Place the real (non-imaginary) car at the same point on the track and let it start circling the track. It is then able to travel to $C$ since the real cans before $C$ are identical to the imaginary cans before $C$. There is enough fuel in the real can $C$ for it to reach the real can $D$, and so it can reach $D$. Once it reaches $D$, it tops up with the fuel contained in $D$, and then it has exactly the same amount of fuel as the imaginary car contains at this point on the track. Its journey from here on is therefor identical to the imaginary car's, and so it follows that it will be able to complete its journey around the track.

There is thus a location on the track where we can place the car such that it completes its journey around the track, and so the result follows by induction.
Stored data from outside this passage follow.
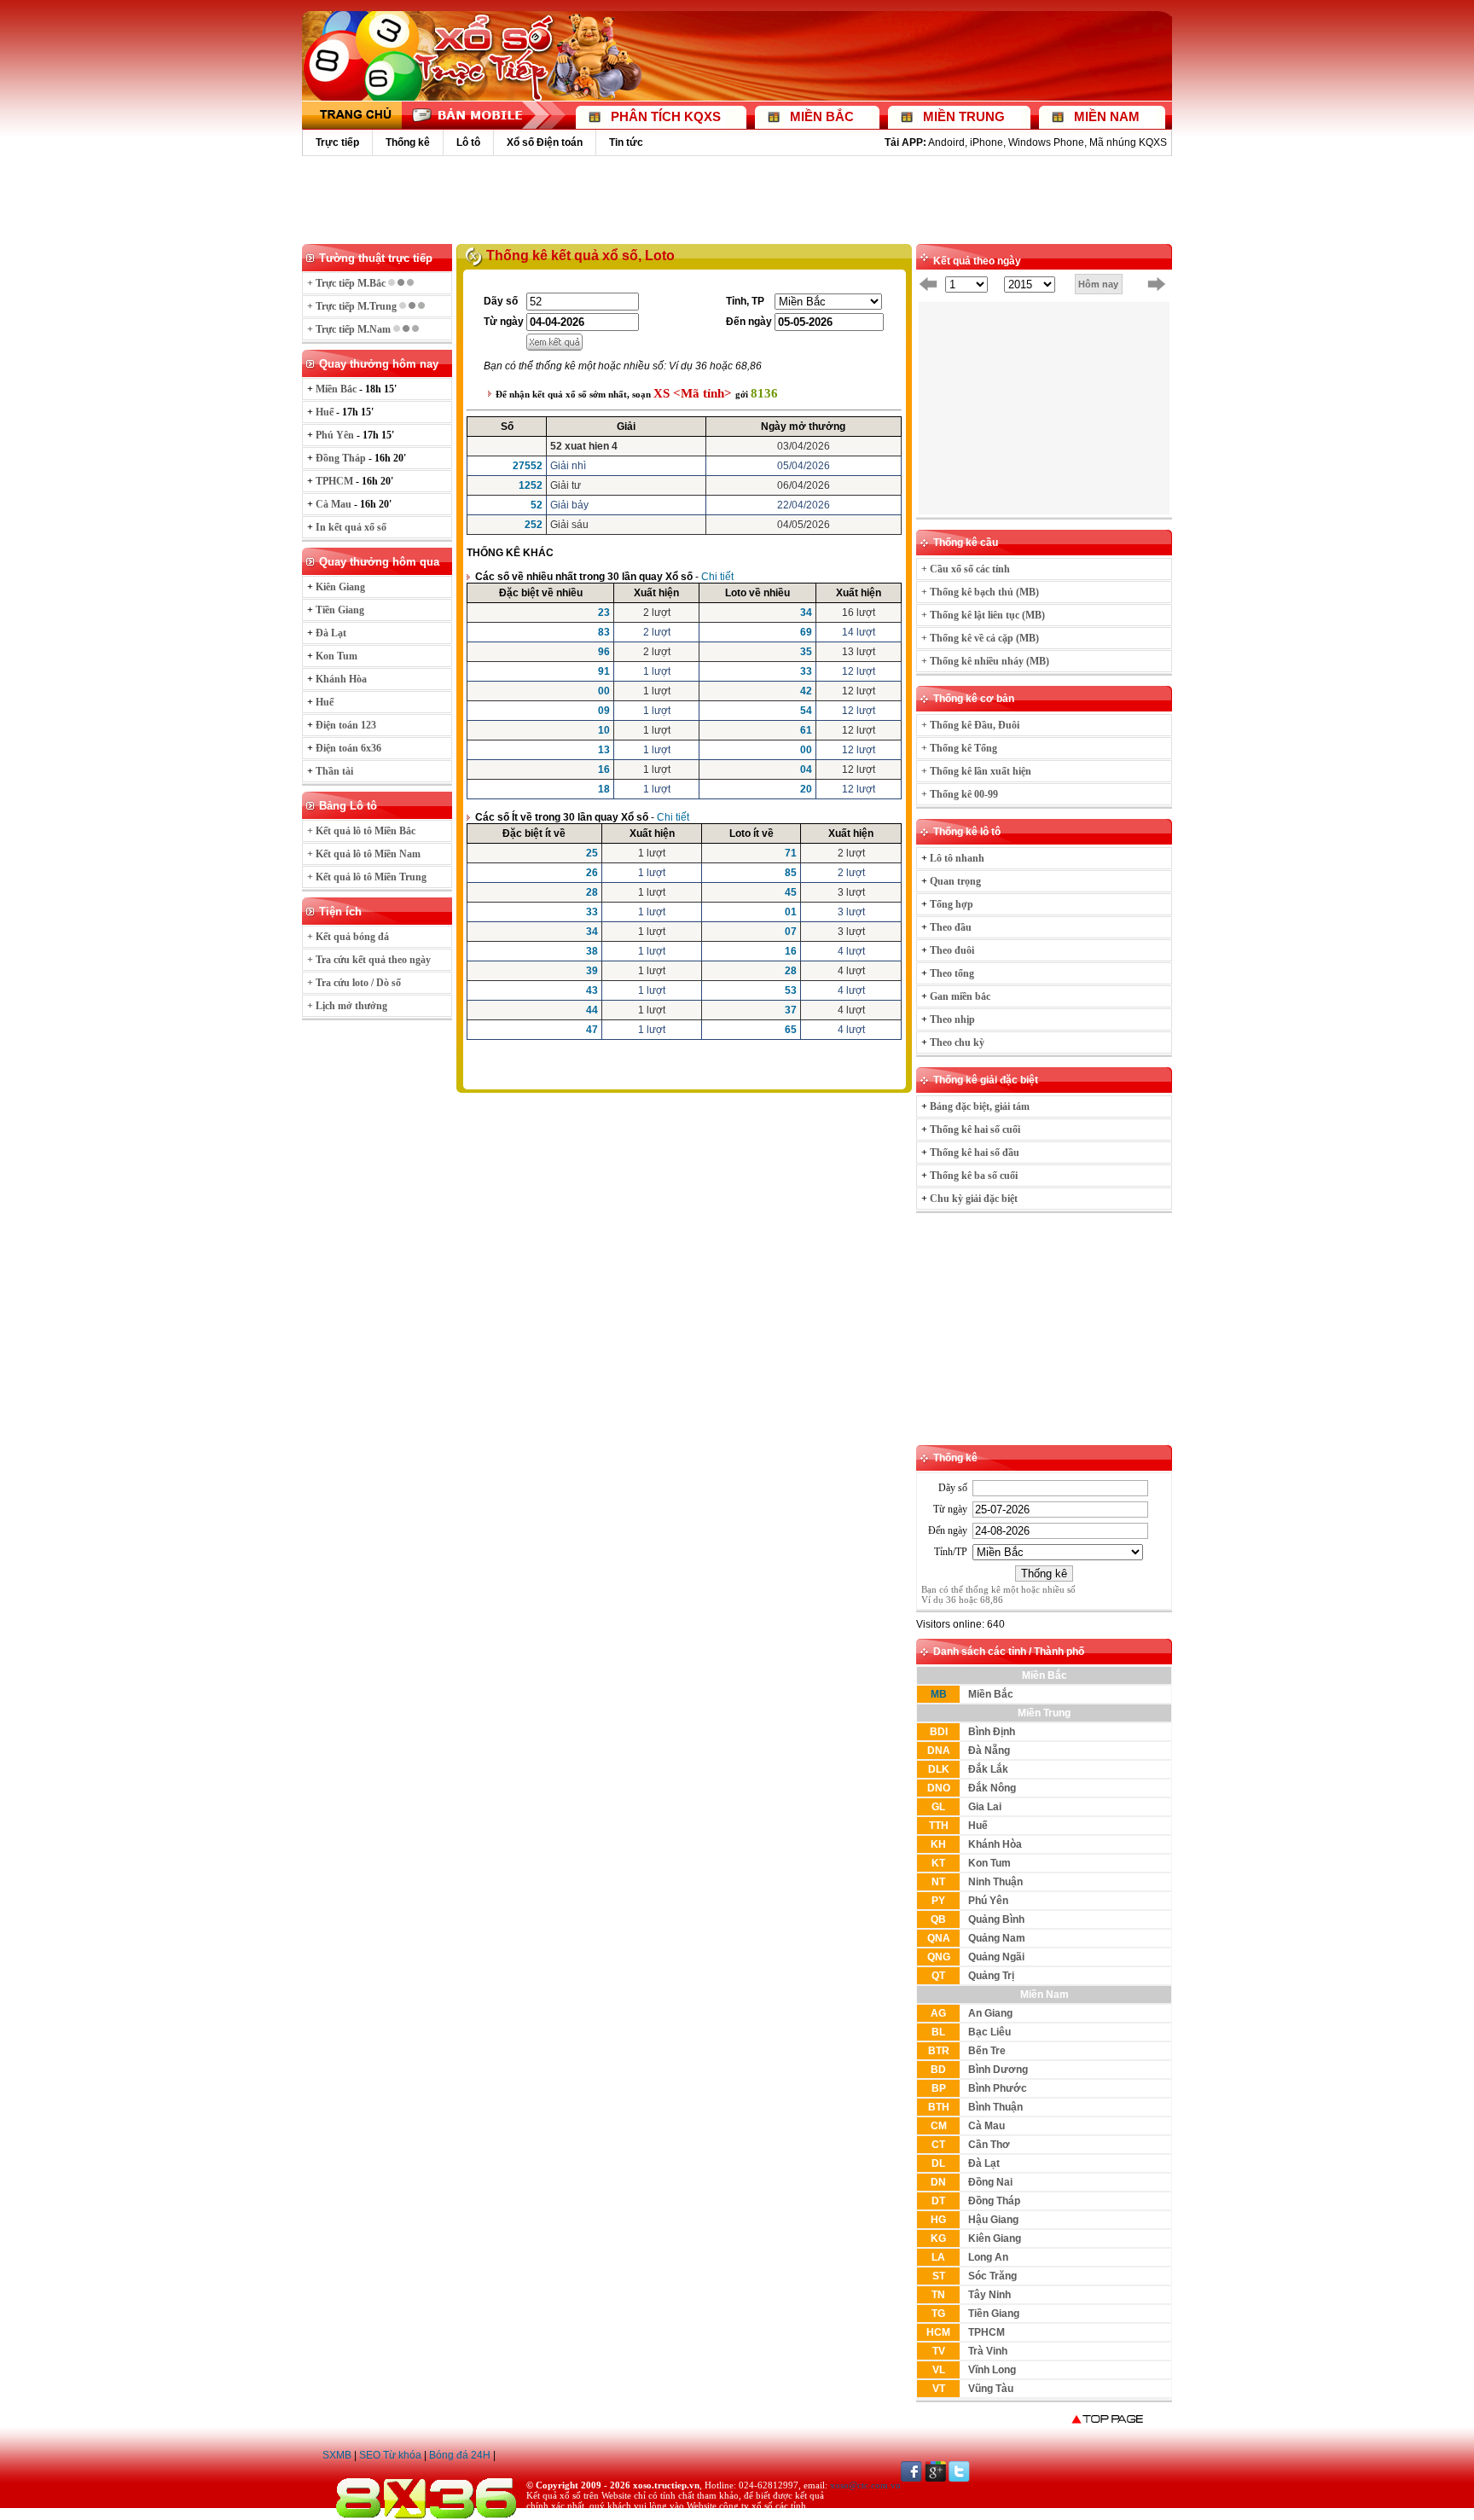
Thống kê (408, 142)
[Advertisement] (737, 198)
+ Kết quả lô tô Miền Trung (367, 877)
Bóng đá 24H (459, 2455)
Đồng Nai (990, 2182)
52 (537, 505)
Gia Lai (984, 1807)
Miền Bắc (990, 1694)
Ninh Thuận (995, 1882)
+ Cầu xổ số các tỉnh (965, 569)
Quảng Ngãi (996, 1957)
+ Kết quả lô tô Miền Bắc (361, 831)
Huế (978, 1826)
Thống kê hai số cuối (975, 1129)
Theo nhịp (952, 1019)
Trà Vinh (987, 2351)
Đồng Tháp (994, 2201)
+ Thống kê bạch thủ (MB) (980, 592)
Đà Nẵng (989, 1750)
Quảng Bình (996, 1919)
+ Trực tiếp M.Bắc (347, 283)
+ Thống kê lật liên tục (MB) (983, 615)
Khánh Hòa (995, 1844)
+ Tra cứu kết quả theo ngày (369, 960)
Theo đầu (951, 927)
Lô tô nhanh (957, 858)
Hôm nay (1098, 284)
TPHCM (986, 2332)
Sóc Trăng (992, 2276)
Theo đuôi (952, 950)
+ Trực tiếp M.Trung (353, 306)
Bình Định (991, 1732)
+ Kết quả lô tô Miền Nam (364, 854)
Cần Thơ (989, 2145)
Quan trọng (955, 881)
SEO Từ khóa (390, 2455)
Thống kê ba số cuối (974, 1176)
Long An (988, 2257)
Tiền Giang (993, 2314)
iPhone (986, 142)
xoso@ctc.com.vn (865, 2485)
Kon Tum (989, 1863)
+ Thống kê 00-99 (959, 794)
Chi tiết (717, 577)
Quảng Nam (996, 1938)
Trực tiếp (337, 142)
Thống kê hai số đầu (974, 1152)
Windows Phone (1046, 142)
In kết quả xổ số (351, 527)
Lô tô (468, 142)
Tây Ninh (989, 2295)
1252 (531, 485)
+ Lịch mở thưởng (347, 1006)
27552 (528, 466)
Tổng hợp (951, 904)
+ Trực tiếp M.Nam (350, 329)
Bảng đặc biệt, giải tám (980, 1106)
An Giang (990, 2013)
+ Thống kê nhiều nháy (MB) (985, 661)
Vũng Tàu (990, 2389)
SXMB (336, 2455)
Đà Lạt (984, 2163)
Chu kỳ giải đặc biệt (974, 1199)
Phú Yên (988, 1901)
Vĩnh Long (992, 2370)
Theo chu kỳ (957, 1042)
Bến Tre (987, 2051)
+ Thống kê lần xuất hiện (976, 771)
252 (534, 525)
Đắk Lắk (988, 1769)
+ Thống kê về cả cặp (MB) (980, 638)
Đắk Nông (992, 1788)
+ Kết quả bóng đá (348, 937)
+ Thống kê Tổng (959, 748)
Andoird (946, 142)
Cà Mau (986, 2126)
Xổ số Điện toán (545, 142)
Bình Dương (998, 2070)
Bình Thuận (995, 2107)
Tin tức (626, 142)
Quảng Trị (991, 1976)
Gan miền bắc (960, 996)
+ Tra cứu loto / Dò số (354, 983)
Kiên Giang (994, 2238)
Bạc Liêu (989, 2032)
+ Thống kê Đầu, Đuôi (970, 725)
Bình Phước (997, 2088)
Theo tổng (952, 973)
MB (939, 1694)
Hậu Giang (993, 2220)
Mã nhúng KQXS (1128, 142)
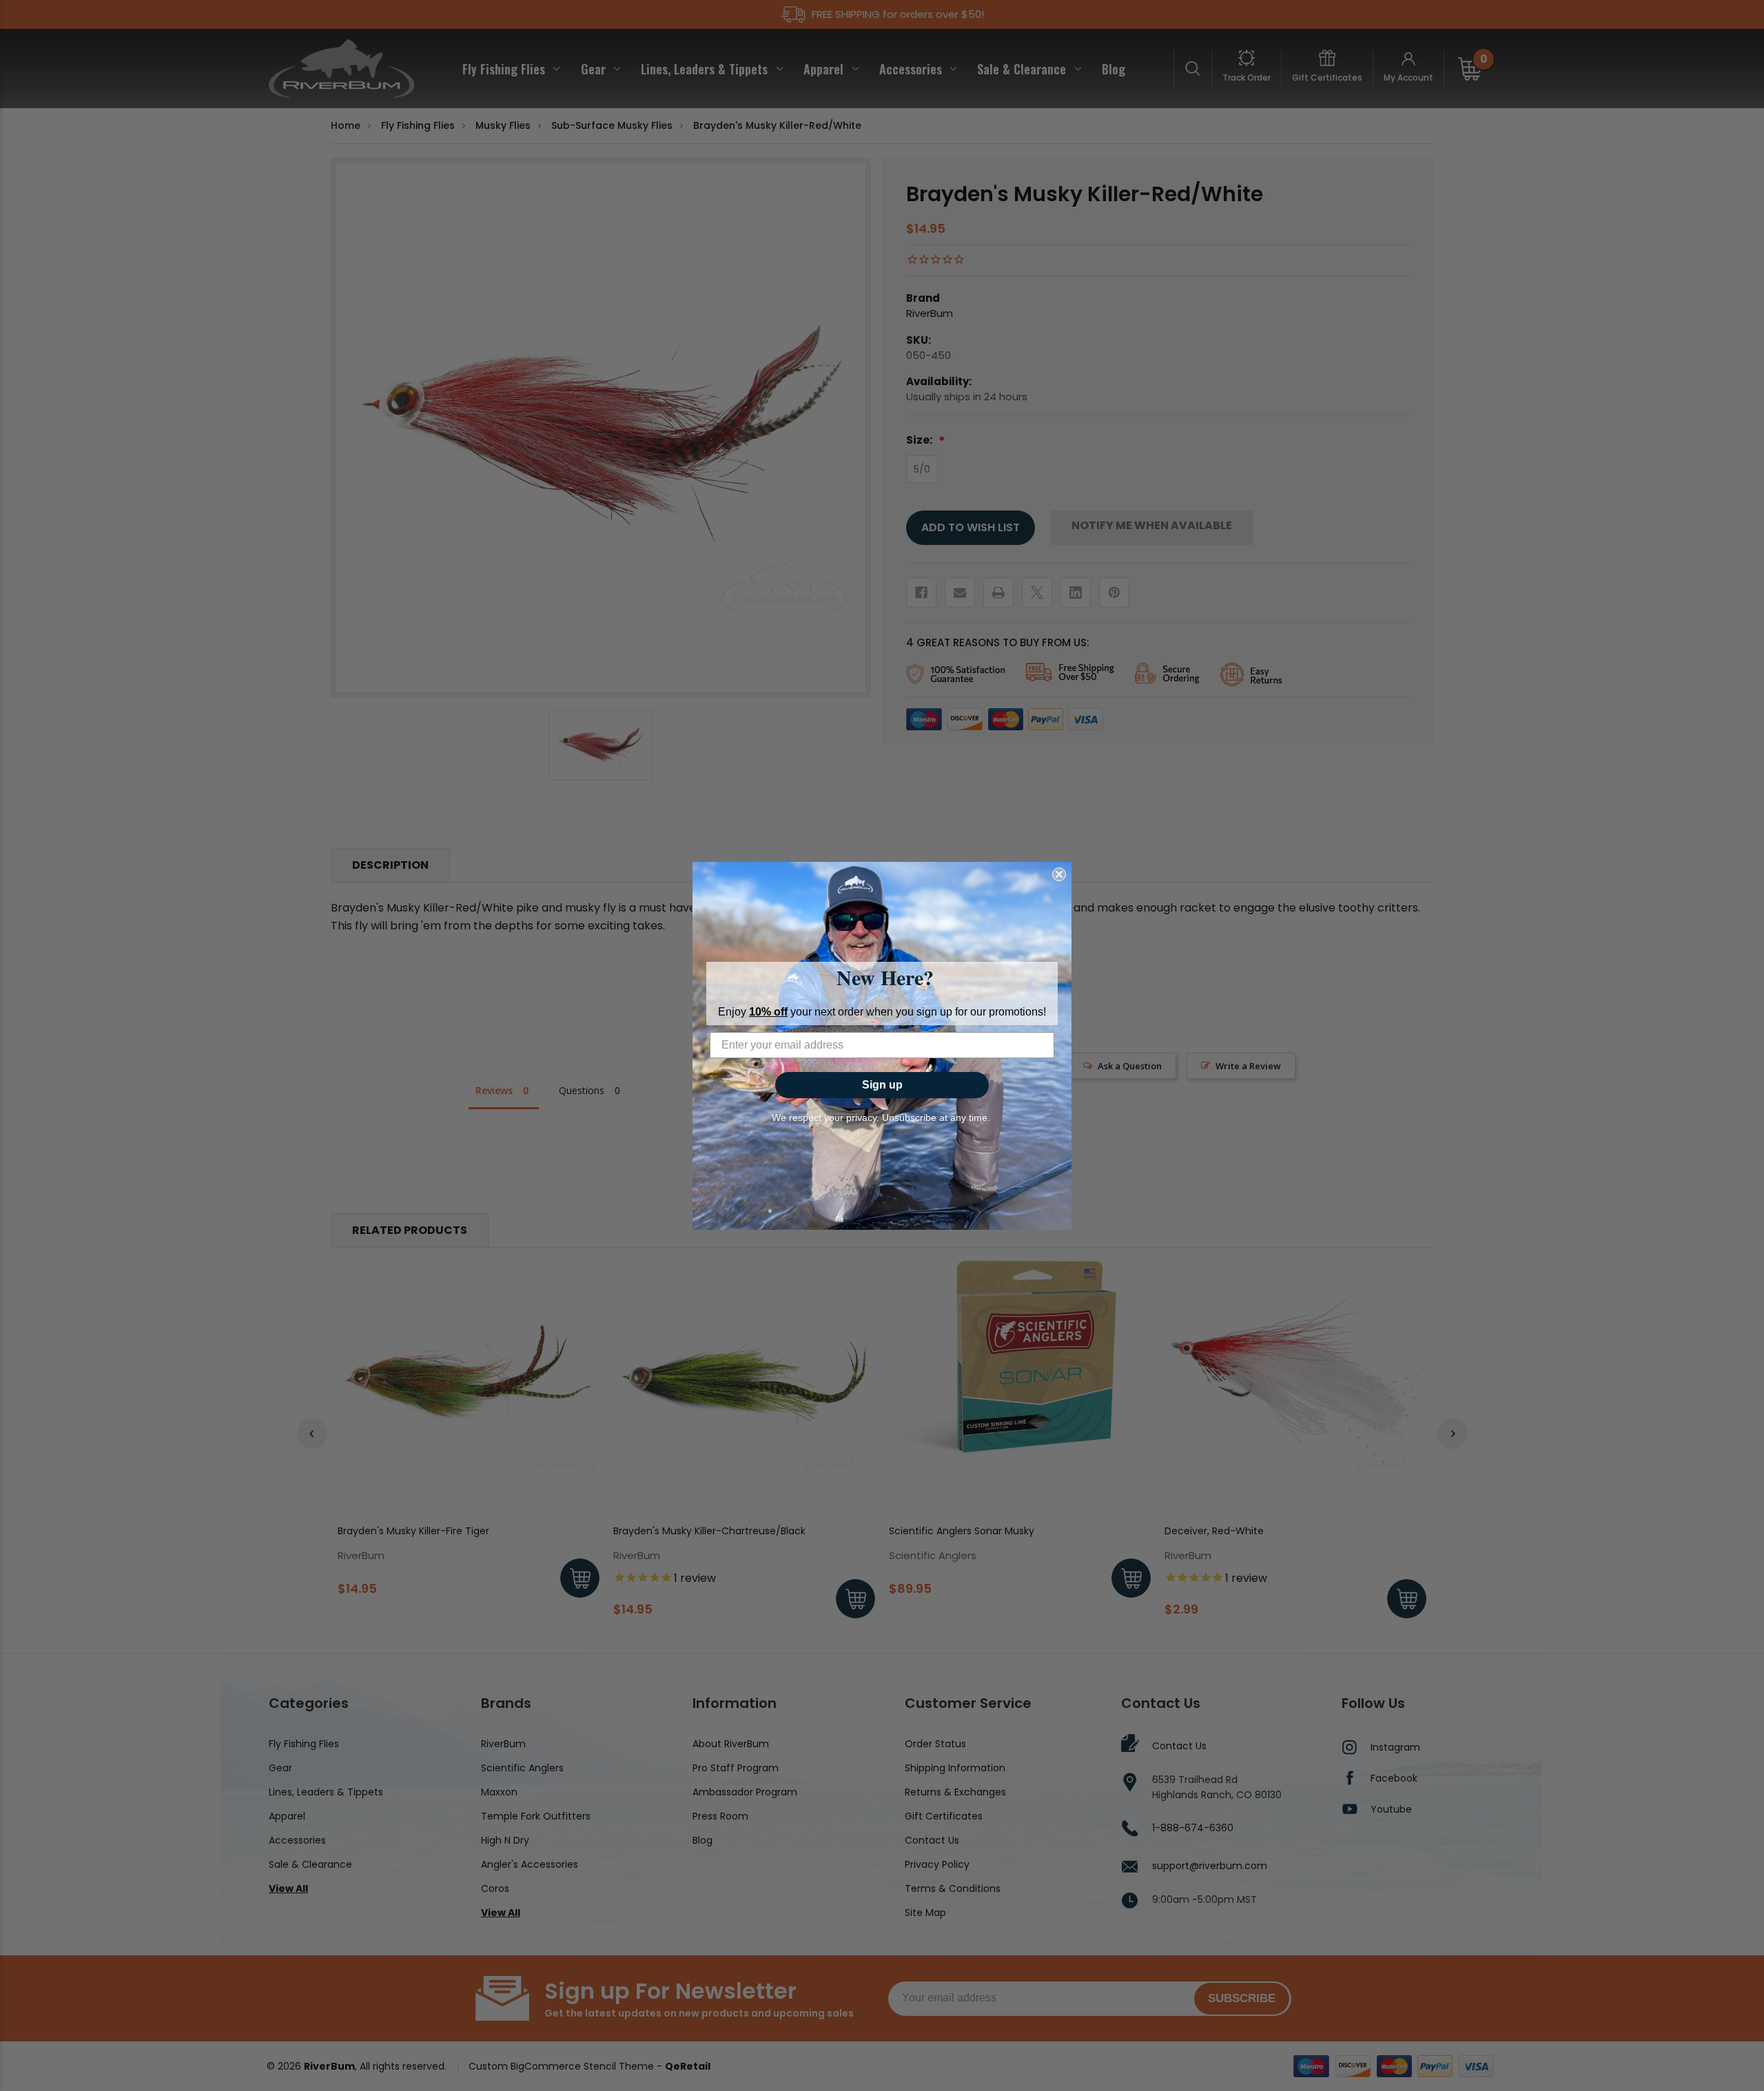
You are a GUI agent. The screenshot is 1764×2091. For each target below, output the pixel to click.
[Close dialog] (1059, 874)
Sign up (882, 1085)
suppose there was one can, then it can be placed at the start. now suppose there are n cans positioned, this can get you $n/l$ of the track of length $l$. if you have $n+1$ cans then you have enough $n$ cans and can get $n/l$ at least with some combo if $n$ cans by first assumption. now you either have enough gas to make it around the track or the next gas can is placed within reach $n-$amount of gas of small can in distance$/l$ and you can get around the track.